A practical source of topological information could be the network management system(s) (NMSs) of the network operators involved, which continuously monitors the state of all devices in the network, and which can periodically produce a full snapshot of the topology.

 

IV - Diagnosis/Iterative Analysis Graph

 

The Diagnosis meachanism is based on Criteria-based searches over the set of all available Periods, producing basically a count of the matching Periods for each query. These count values are then used in the rules, as operands for and arithmetic/logical expression. If the expression evaluates to true, the rule is fired, otherwise no action is taken.

 

Criteria for Period selection

The concept of Criteria used in the searches has some key features that make them suitable for being used in diagnosis rules later in the Reasoner. In short, we define practical criteria grammar for each property type to cover all typical query scenarios.
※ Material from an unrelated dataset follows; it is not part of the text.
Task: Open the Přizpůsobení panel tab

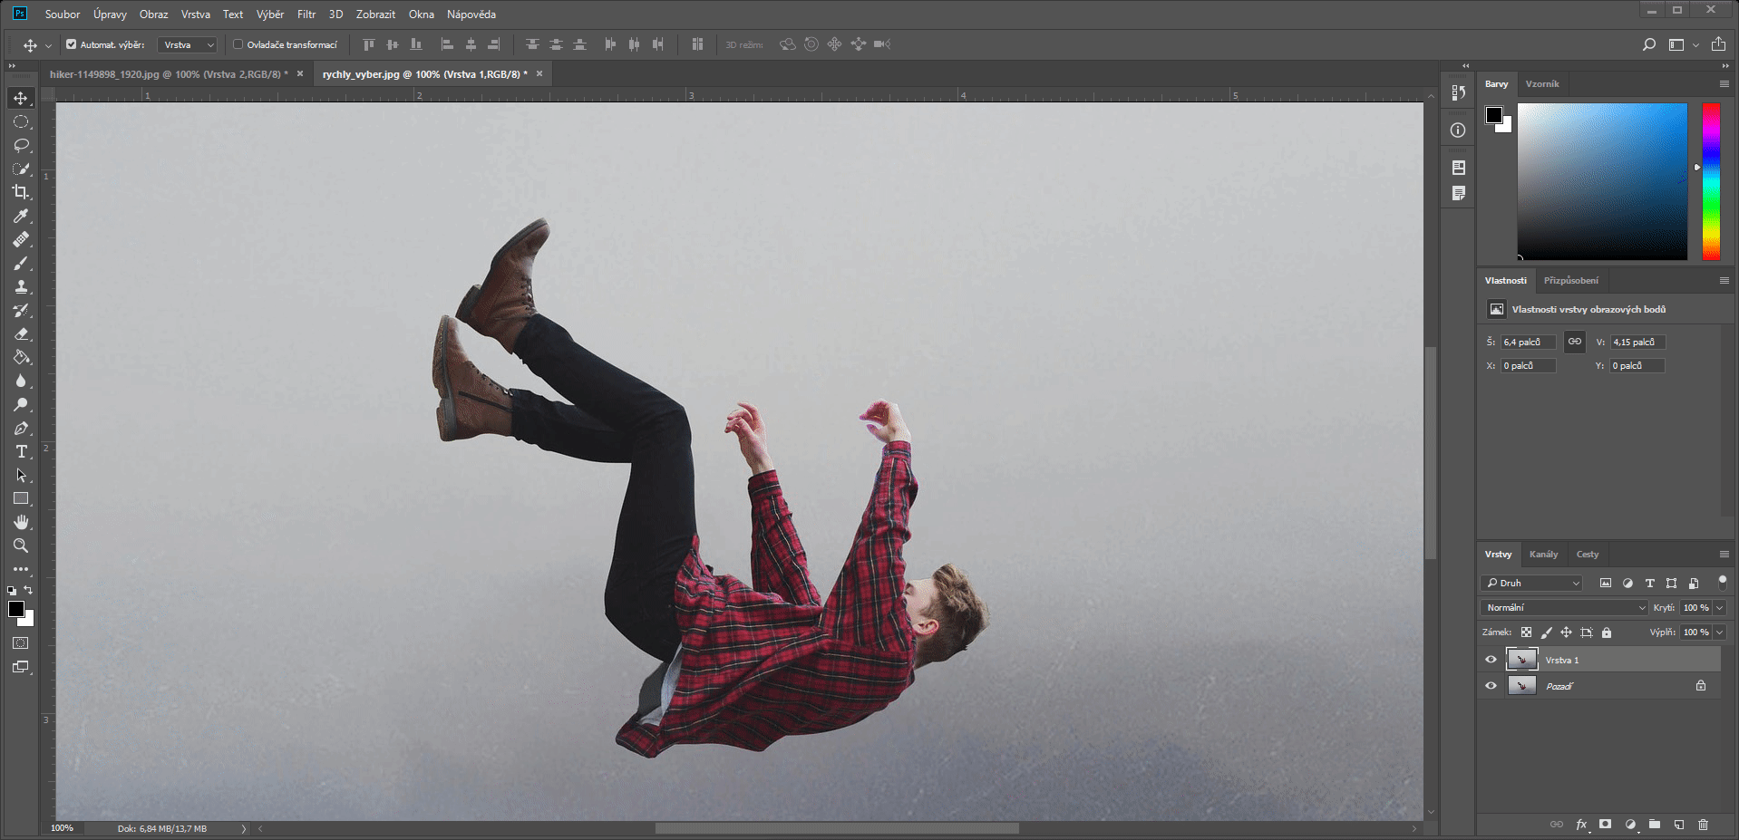Action: (x=1570, y=280)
Begin and End: to compare a Period with a certain point in time T. The available comparison primitives are:

BB(<T>) [begins before]
BA(<T>) [begins after]
EB(<T>) [ends before]
EA(<T>) [ends after]

T can be here an absolute time or (more frequently) a time relative to "Now" or "Today", like "Now - 20 mins". An example of a full time criteria for the latest 5-min period: 

BB(Now-5min) AND EA(Now)

ServerID, ProbeID, ClientID, ContentID, MeasType: the supported filtering primitives are EQ(<id>) (for strict equality), MATCH(<regexp>) for partial textual matching (on the ID), and MEMBEROF(<set>) for matching based on (predefined) sets. For network nodes only, an additional primitive NETMATCH(<netaddr/netmask>) is also available for network address based matching.
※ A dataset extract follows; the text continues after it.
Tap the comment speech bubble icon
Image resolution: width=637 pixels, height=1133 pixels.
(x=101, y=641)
Grades can be compared for service level equality with the usual '<=' '<' '=' '!=' '>' '>=' comparison operators, which make use of the grades' metric nature, i.e. that they always represent a "ladder of qualities".
NodePath matching primitive is PASS(<node>), which allows to filter traffic passing any node. Using compound expression like 'PASS(nodeA) AND !PASS(nodeB)', we can filter all traffic running through nodeA, but branching before nodeB.

It is to be noted that criteria can be parametrized, i.e. a criteria can be applied for searches on traffic with serverA and serverB, through the selection of parameters. An example of "complete" real-world criteria could be 

MeasType EQ("OTT") AND BandwidthGrade <= "POOR" AND PASS(\$node1) AND PASS(\$node2)
AND BB(Now - 10m) and EA(Now)
which selects Periods for OTT measurements with poor or worse quality passing certain nodes (defined through parameters) fully covering the last 10 minutes.

 

Analysis rules

At the conceptual level, our Reasoner continually matches Analysis rules onto the set of Periods produced from probe measurements, and fires rules where the left-hand side matches. In practice this has to be constrained to some periodic re-checking of Criteria in the rules, and recalculation of the expressions, but we will try to apply this conceptual model quite closely.

Analysis rules have the generic form

<criteria-expression> --> <action>
<criteria-expression>

where is a standard arithmetic/logical expression built from constants and the match counts of certain Criteria (possibly specified parameters), and action can be any of:

  • Diagnose(<message>): create a diagnosis with a message.
  • Start<meas>: start an on-demand measurement, which will eventually produce additional Periods and possibly fire additional Reasoner rules.
  • Stop<meas>: clean up on-demand measurements which are considered superfluous.

An example:
CRIT_A(ServerC) + CRIT_A(ServerD) > 0.5 * CRIT_C - 0.1 * CRIT_F --> Diagnose("Network error in Data Center X");

 

Software Location

 

The RC1 Reasoner is downloadable from GitHub.